Perhaps it was the alcohol, or maybe the elation from the first two bets, but the strategy seemed solid: it seemed far too unlikely that the odds of five blacks in a row equaled that of red coming up. So, Mr. Van Dress and I followed the rules and, at the end of the night, walked away from the roulette tables with a combined $400.

Quitting While You're Ahead

After leaving the casino, Mr. Van Dress returned to his room and I returned to mine, but instead of going straight to bed, I decided to bring out the little netbook and write a little program to test The Perch. Even though it was 3:00 AM, and I was still a bit tipsy, and my development environment was a cramped keyboard typing VBScript into notepad.exe, I actually managed to whip up a quick script. It told me that, after placing a $10 bet, I could expect to win $23,148,855,308,184,500!

Clearly, there were a few bugs in my code and, after sobering up the next morning, I realized it was all an exercise in futility: there is no way to win at roulette. Mr. Van Dress, however, offered a different perspective.

“Wherein both parties understand the quote-unquote Law of Large Numbers, hereinafter referred to as quote-unquote, The Law, and both parties understand the Gambler’s Fallacy” he argued, “the so-called Perch strategy employs a different metric which may enjoin the aforesaid preclusions from fully being realized. Or in laymen’s terms: I’ve seen a heckuva lot more 4-in-a-rows than I have 5-in-a-rows.”
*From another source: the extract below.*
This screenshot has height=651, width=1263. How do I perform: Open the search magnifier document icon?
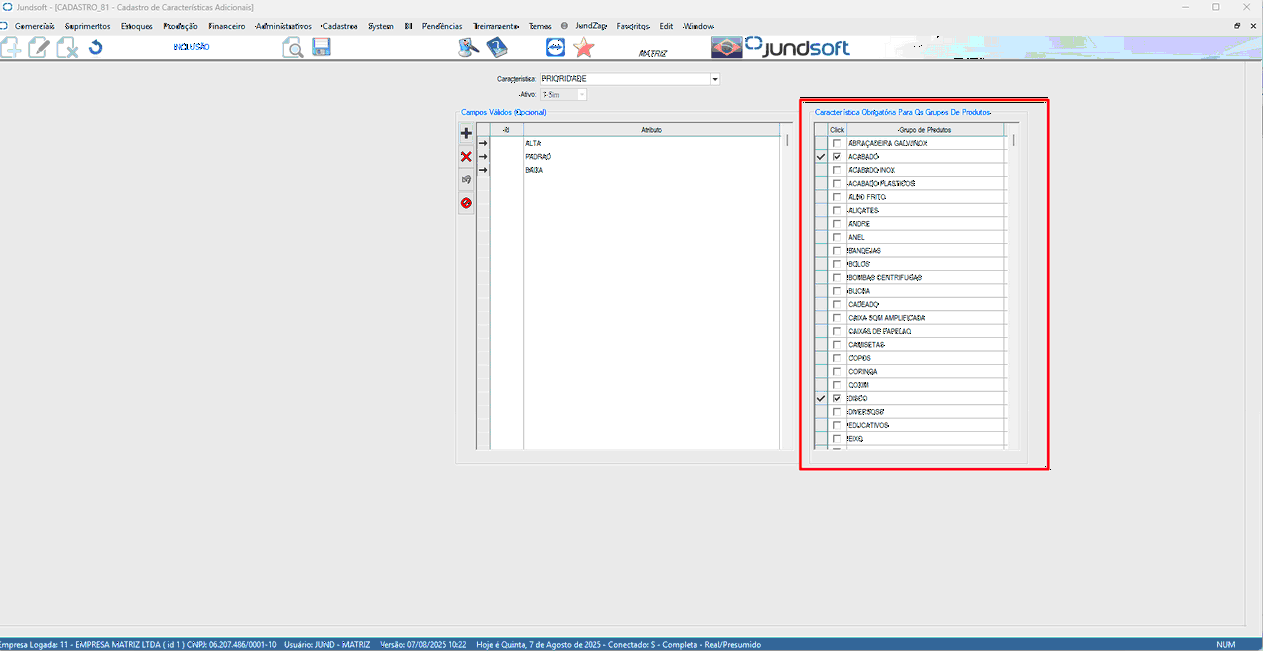coord(292,47)
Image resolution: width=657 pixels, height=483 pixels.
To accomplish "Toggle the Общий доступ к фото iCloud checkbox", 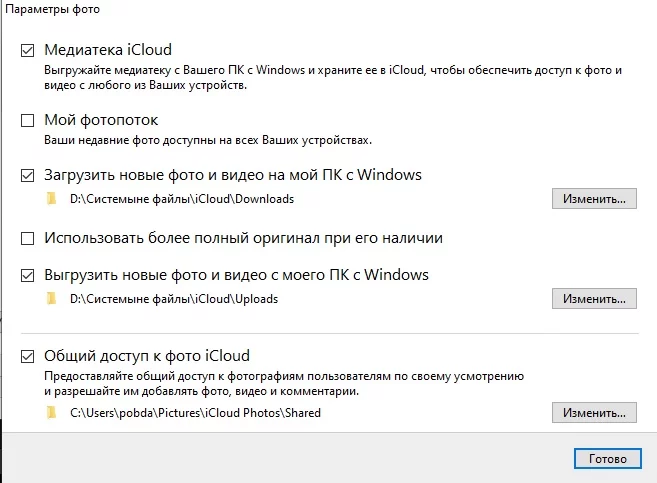I will [27, 355].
We left things at that. Partially because it’s hard to win an argument with an attorney, but also because I never got around to truly vetting The Perch.

Bring Your Own Code

Your practice for the day: write a function the plays The Perch strategy with a $10 minimum bet. There should be two three inputs (starting bankroll, number of tables, and desired ending bankroll) and a single output (final bankroll). The function should quit at zero or the ending bankroll. Keep in mind that a roulette table has 38 slots: 18 red, 18 black, a green zero, and a green double-zero.

The odds payout for betting on black or red are 1-to-1.

Bonus points: what is the probability of turning a $10 bankroll into $400 using The Perch?


In the spirit of always renaming things around here, the programming exercises here are now Bring Your Own Code. Thanks to "dhromed" for the idea and, should you not like the new name, now you know who to blame.